* _RECORDS_
=-=-=

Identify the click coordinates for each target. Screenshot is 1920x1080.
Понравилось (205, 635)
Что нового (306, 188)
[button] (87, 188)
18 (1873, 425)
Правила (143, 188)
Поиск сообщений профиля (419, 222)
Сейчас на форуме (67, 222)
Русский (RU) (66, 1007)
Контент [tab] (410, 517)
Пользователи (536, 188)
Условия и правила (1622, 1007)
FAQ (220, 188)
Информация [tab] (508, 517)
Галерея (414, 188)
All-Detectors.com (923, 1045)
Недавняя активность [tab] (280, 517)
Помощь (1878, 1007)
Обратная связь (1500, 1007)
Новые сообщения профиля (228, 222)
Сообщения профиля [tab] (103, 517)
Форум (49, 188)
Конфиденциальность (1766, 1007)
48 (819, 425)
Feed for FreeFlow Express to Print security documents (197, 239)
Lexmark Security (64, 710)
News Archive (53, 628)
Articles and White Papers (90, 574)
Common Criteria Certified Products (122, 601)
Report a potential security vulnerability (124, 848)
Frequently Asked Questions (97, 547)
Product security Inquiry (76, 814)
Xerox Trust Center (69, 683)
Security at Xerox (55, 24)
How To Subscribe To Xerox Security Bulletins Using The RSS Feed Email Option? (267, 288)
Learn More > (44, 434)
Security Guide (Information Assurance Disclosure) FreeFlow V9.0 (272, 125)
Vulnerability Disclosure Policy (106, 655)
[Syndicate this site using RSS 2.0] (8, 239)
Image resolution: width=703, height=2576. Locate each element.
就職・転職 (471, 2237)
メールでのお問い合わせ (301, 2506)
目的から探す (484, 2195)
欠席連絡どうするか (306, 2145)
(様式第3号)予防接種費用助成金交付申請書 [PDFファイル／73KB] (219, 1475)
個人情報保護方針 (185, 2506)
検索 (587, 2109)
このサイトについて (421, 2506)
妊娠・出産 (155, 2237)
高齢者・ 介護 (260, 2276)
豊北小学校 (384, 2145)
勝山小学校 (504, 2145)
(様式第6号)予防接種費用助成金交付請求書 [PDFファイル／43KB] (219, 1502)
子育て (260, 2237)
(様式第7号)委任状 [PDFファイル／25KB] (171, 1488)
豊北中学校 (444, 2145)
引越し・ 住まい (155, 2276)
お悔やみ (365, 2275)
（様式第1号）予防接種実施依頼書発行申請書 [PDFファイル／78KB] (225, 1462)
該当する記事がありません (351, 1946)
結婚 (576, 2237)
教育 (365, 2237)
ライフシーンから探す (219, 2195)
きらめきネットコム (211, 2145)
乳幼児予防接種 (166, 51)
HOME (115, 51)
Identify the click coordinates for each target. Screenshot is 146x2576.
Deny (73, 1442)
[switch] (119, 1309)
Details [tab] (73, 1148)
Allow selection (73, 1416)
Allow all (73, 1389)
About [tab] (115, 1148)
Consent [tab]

=-=-=

* _WHAT IS NEEDED_
Your reply should hold only the lines from the first line of the records through the one with "Пользователи (536, 188)", reproduced word for word.

* _WRITTEN RESPONSE_
Identify the click coordinates for each target. Screenshot is 1920x1080.
Понравилось (205, 635)
Что нового (306, 188)
[button] (87, 188)
18 (1873, 425)
Правила (143, 188)
Поиск сообщений профиля (419, 222)
Сейчас на форуме (67, 222)
Русский (RU) (66, 1007)
Контент [tab] (410, 517)
Пользователи (536, 188)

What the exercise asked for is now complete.